Thank you—thank you very much. We have more than run out of time, so I do thank you for being willing to stay on. It's been an absolutely fascinating session, so thank you all very much for attending and for all of your answers; they've certainly given us absolutely loads to think about and to pick up on. Thank you very much to all of you for your time this morning. You will be sent a transcript following the meeting to check for accuracy, but thank you again for joining us—diolch yn fawr.

Thank you.

3. Papurau i’w nodi
3. Papers to note

Okay, item 3, then, is papers to note. Paper to note 1 is a letter from the Deputy Minister for Health and Social Services to myself regarding safeguarding referrals and looked-after children. Paper to note 2 is a letter from the Minister for Education to the committee regarding the impact of COVID-19 on children and young people and their return to education. Paper to note 3 is a letter from the children's commissioner to the committee regarding her review of the Welsh Government's exercise of its functions on home education and independent schools. Paper to note 4 is a letter to myself from the Deputy Minister for Health and Social Services: a report on the compliance with the duty under section 1 of the Rights of Children and Young Persons (Wales) Measure 2011. Paper to note 5 is a letter to myself from the Minister for Education regarding implementation of the Additional Learning Needs and Education Tribunal (Wales) Act 2018. Are Members happy to note those? Thank you.
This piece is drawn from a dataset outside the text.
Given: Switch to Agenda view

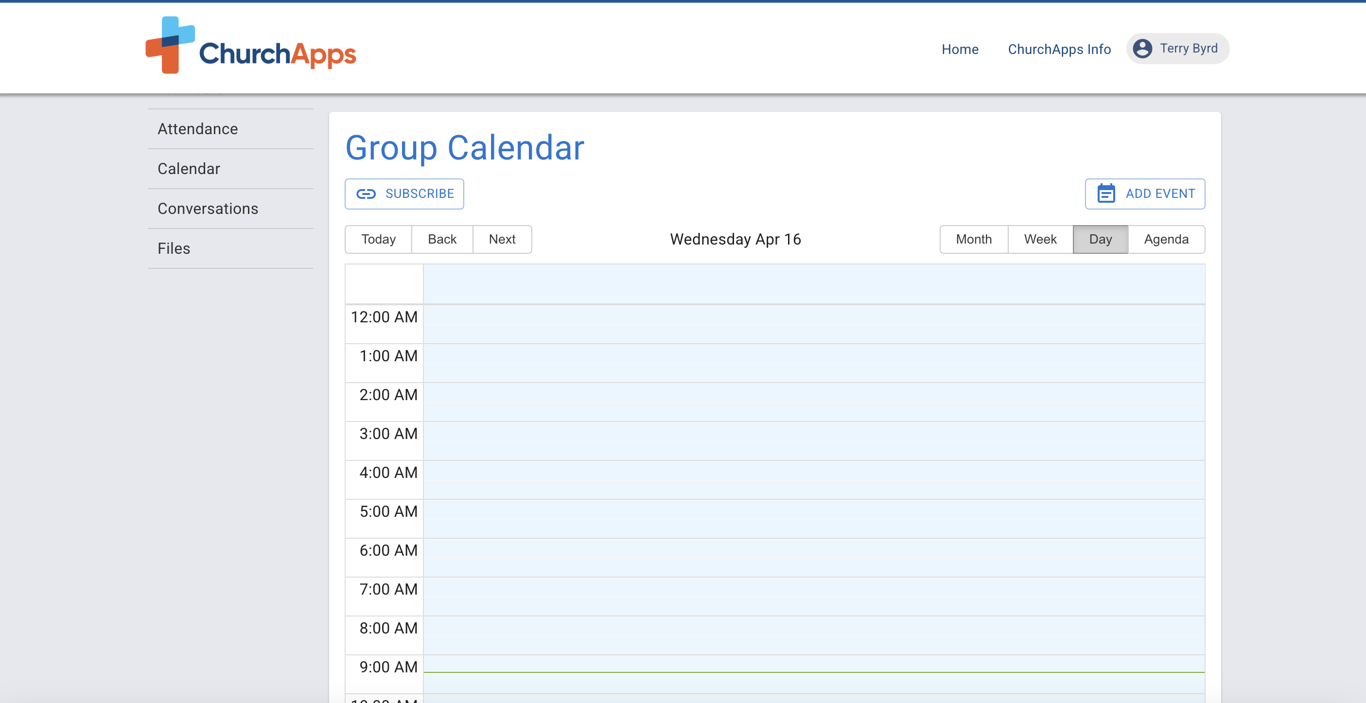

4. Cynnig o dan Reol Sefydlog 17.42(ix) i benderfynu gwahardd y cyhoedd o weddill y cyfarfod
4. Motion under Standing Order 17.42(ix) to resolve to exclude the public from the remainder of the meeting


bod y pwyllgor yn penderfynu gwahardd y cyhoedd o weddill y cyfarfod yn unol â Rheol Sefydlog 17.42(ix).


that the committee resolves to exclude the public from the remainder of the meeting in accordance with Standing Order 17.42(ix).

Cynigiwyd y cynnig.

Motion moved.

Can I then propose, in accordance with Standing Order 17.42, that the committee resolves to meet in private for the remainder of the meeting? Are Members content? We'll now, then, proceed in private.

Derbyniwyd y cynnig.

Daeth rhan gyhoeddus y cyfarfod i ben am 11:03.

Motion agreed.

The public part of the meeting ended at 11:03.